After a night in the Nature Lodge in Mondulkiri (the very mountainous Eastern part of Cambodia)…
…we set off for a 2-day elephant trek through the jungle which was absolutely awesome; this was our elephant:
We did roughly 5 hours of elephant riding that day – broken up by a short lunch – in order to reach a waterfall somewhere deep in the jungle. This is the village from which we started – where the elephant “lives”, so to speak…
The intensity of colors and sounds while moving through the trees is amazing and becomes stronger and stronger the deeper you come into the jungle.
Sitting on an elephant also provides you with a whole different perspective. From way up there, for example, you are able to observe, and to pass through, many diverse spiderwebs with enormous spiders in them.
After a couple of hours I decided to ignore everything that fell or crawled on me with a diameter of less than 3cm… (yes, I know what you are thinking – and yes, I surprised myself as well …:-)
At one point the elephant suddenly stopped and refused to move any further. The elephant “driver” – this is what the locals call him in English – and our guide looked around, trying to figure out what the problem was, and then the guide pointed up to the tree right in front of us.
And there it was. A large green snake, perfectly camouflaged in the leaves.
By coincidence a local Bunong man was coming up right behind us in that moment and seemed quite excited to see the snake; he used his machete to cut a very long branch from a nearby tree, and then swung it violently at the snake…
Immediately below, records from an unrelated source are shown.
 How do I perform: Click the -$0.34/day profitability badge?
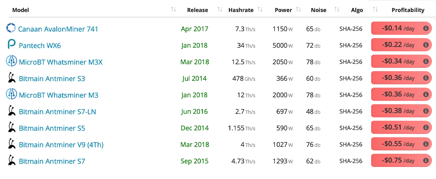(x=401, y=61)
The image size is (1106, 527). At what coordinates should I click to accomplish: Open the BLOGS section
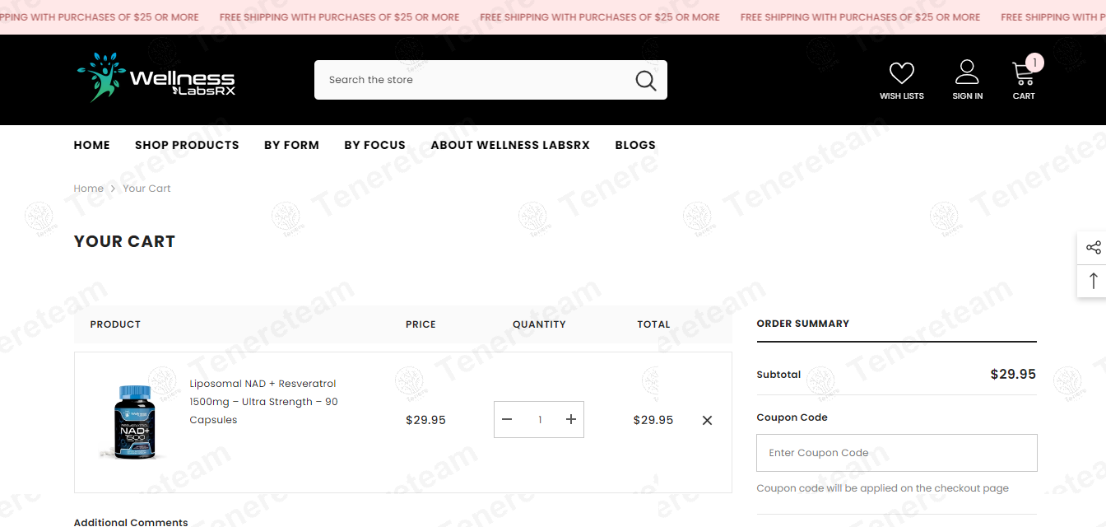coord(634,145)
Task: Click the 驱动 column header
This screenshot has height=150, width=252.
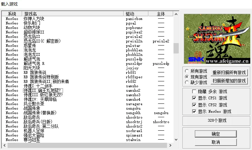Action: pos(136,13)
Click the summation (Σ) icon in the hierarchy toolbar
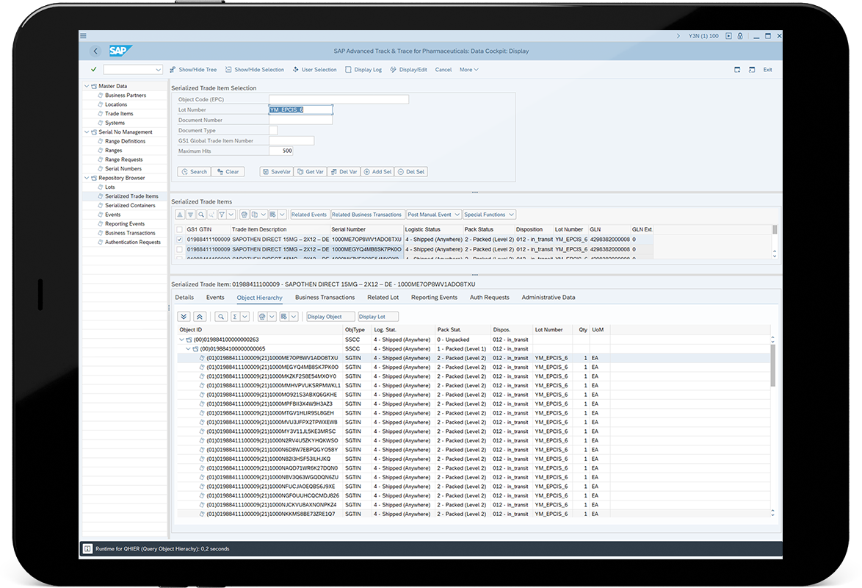Screen dimensions: 862x588 point(235,316)
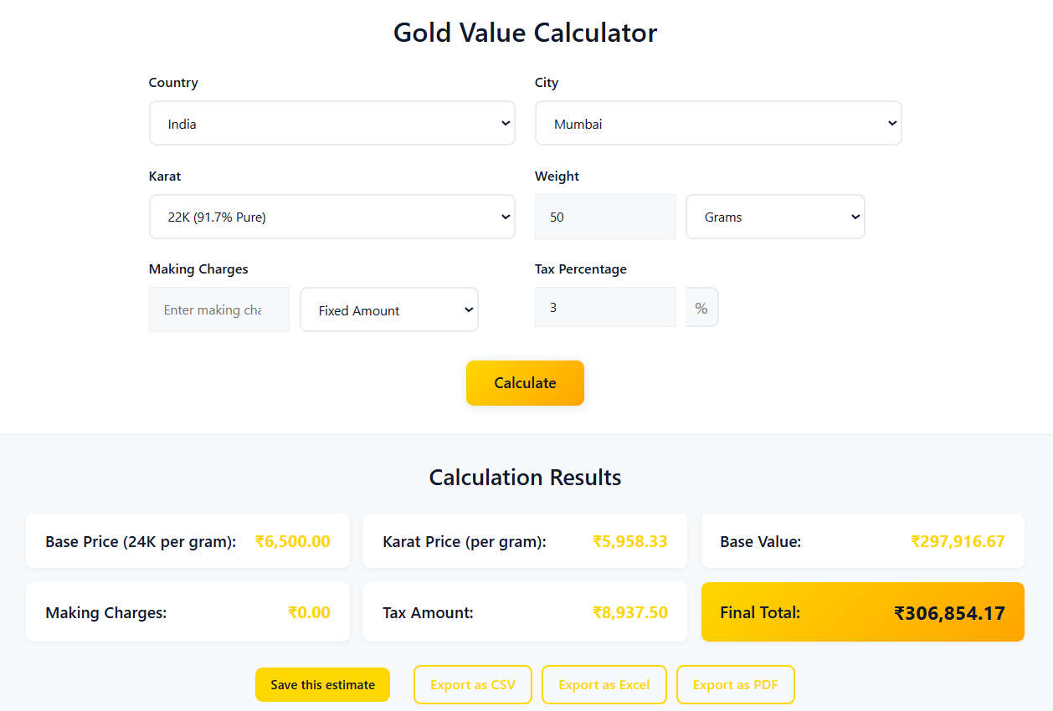The image size is (1053, 711).
Task: Export the results as Excel
Action: pyautogui.click(x=604, y=684)
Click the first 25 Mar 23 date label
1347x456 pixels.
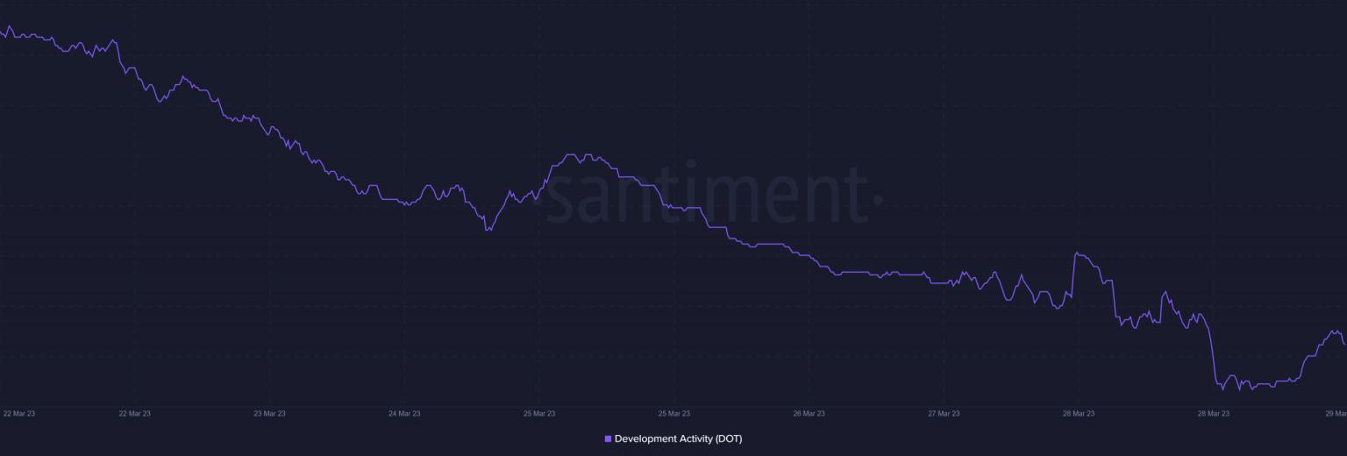(x=539, y=413)
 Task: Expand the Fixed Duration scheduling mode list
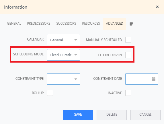point(63,55)

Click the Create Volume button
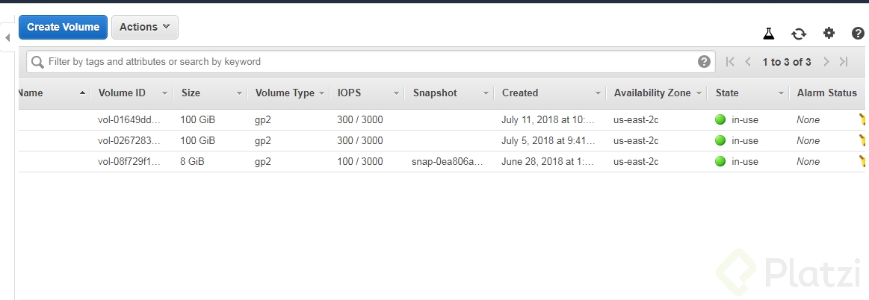tap(63, 27)
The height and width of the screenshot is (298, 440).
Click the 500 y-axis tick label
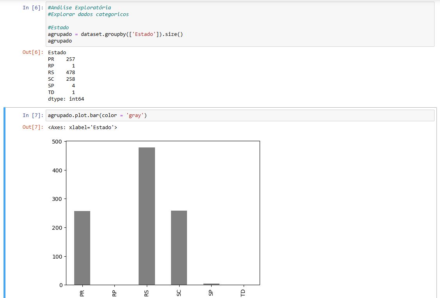click(x=57, y=142)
… so that it fell to the ground…
… and then – while staying far away with his long stick – killed it by hitting it several times, and then cut off its head with the versatile machete.
As he marched off with the decapitated snake, I called out and asked what his plans were with the snake; he grinned from ear to ear and said “soup!!!”
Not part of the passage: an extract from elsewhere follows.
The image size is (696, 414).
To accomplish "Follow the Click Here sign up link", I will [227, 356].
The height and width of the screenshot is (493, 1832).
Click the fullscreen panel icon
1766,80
Later I learned that snakes are quite expensive here, so this was obviously a real catch for him.
Elephants are very intelligent creatures and it was fun to watch the elephant tackle all kinds of really difficult terrain. He can go up and down really steep, slippery, muddy hills, and we crossed several wide rivers with all four of us sitting on the elephant.
This is where we had lunch, and after 2 to 3 hours on the elephant I was happy to stretch my legs and walk around a bit. People live in this hut when they tend to the ricefields right around it. It’s basically a small farm right in the middle of the jungle, only accessible by a single track walking trail, and cut off by a river.
The night in the jungle was very exciting. We slept in hammocks covered by a mosquito net and completely sealed with zippers. With the number of creepy crawlies around us, that was a good thing to have 😉
When Nat was putting up the hammocks he had to be very careful, as scorpions were sitting behind the wooden bars of the hut.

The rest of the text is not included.